Since Gorham drafted in Ricky Warwick on vocals in 2009 and alumni Brian Downey and Darren Wharton returned to the fold, Thin Lizzy have been experiencing a Lazarus-style comeback that seems to be unrelenting.
Sold-out shows, a constant stream of reissues and rarities and a revolving cast of star guitarists have meant the band are rarely out of the music press. The recent addition of Damon Johnson as permanent member has brought a welcome stability to proceedings.
“Well, we always knew Vivian Campbell and Richard Fortus had day-jobs,” says Scott. “When we hooked up with Damon, he kept going on about how it would be his absolute dream to play in Thin Lizzy. Right from the first rehearsals we pretty much knew we had found our permanent member. He knows practically the entire catalogue and it’s the exact style of guitar playing that Thin Lizzy needs, especially to gel with myself. We are not a heavy metal guitar band. We deal a lot more with melodic phrases. And that’s what Damon brings. He’s a very hard but melodic player.”
Johnson left Alice Cooper to join the Lizzy camp. As Scott and Alice are good golf buddies we hope there were no hard feelings?
“Everybody’s happy, nobody has fallen out,” chuckles Gorham. “Damon went to Alice and told him and Alice said he knew that it was his dream gig and he didn’t want to stand in the way.”
Now that the line-up is complete the next logical step is new material. Happily the process is underway.
“Damon and Ricky have met up a few times in Los Angeles to marry up lyrics with guitar riffs and chord sequences and I have a few things myself,” notes Scott. “It’s gonna take a concentrated period of writing at some point this year. We need to secure the record deals too. That looks like it’s on the cards. I’ll probably fly out to California and we’ll spend two weeks out there and start pulling everything together.”
Will the material sound like the original Lizzy?
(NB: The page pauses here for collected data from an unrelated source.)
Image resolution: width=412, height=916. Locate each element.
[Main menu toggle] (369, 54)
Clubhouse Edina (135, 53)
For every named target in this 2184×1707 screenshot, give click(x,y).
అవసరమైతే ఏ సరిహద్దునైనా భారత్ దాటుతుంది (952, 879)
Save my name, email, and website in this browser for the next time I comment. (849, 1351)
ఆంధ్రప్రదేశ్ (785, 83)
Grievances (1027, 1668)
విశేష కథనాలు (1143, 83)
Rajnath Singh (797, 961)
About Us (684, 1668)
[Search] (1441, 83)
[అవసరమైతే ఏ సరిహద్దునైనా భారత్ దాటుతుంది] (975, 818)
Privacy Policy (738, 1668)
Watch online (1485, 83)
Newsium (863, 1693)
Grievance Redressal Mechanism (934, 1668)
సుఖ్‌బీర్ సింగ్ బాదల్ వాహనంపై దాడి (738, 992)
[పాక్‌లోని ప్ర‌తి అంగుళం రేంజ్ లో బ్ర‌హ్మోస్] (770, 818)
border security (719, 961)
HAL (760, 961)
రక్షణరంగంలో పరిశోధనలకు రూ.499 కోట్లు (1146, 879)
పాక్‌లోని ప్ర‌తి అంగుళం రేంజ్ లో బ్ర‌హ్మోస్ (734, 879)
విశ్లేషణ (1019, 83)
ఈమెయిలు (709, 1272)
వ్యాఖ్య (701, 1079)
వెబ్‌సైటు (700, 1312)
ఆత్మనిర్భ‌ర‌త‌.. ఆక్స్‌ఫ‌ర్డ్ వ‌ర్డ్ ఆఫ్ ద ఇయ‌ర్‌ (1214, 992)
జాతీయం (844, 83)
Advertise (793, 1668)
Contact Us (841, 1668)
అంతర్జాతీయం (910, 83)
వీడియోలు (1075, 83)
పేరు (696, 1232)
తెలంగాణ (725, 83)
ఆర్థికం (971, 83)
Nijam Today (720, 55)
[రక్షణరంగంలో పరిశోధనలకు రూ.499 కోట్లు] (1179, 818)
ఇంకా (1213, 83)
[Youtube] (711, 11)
“I can honestly say hand on heart that it most likely won’t,” affirms Scott. “Phil isn’t there. It’s a different crew of people with a different way of writing and performing. There is no chance really that it could sound like an old Thin Lizzy album and to be quite honest I don’t think it would be right to copy something that has already been done. I think the way to go is to forge forward and come up with what we can come up with.
“We’re really looking forward to this. For such a long time there was a little bit of fear knowing that we were going to be judged by things that had happened in the past,” he continues. “This band is so good right now that fear has taken a back seat.”
As our time is running out we wonder what Gorham makes of David Cameron’s recent announcement that ‘Whiskey In The Jar’ is one of his favourite rock riffs?
“That’s pretty good!” he laughs. “Thank God it wasn’t Gordon Brown! I actually like David Cameron, I think he has a big personality and it’s cool to know that people in government are not just robotic, that they do sit at home and listen to music just like the rest of us!”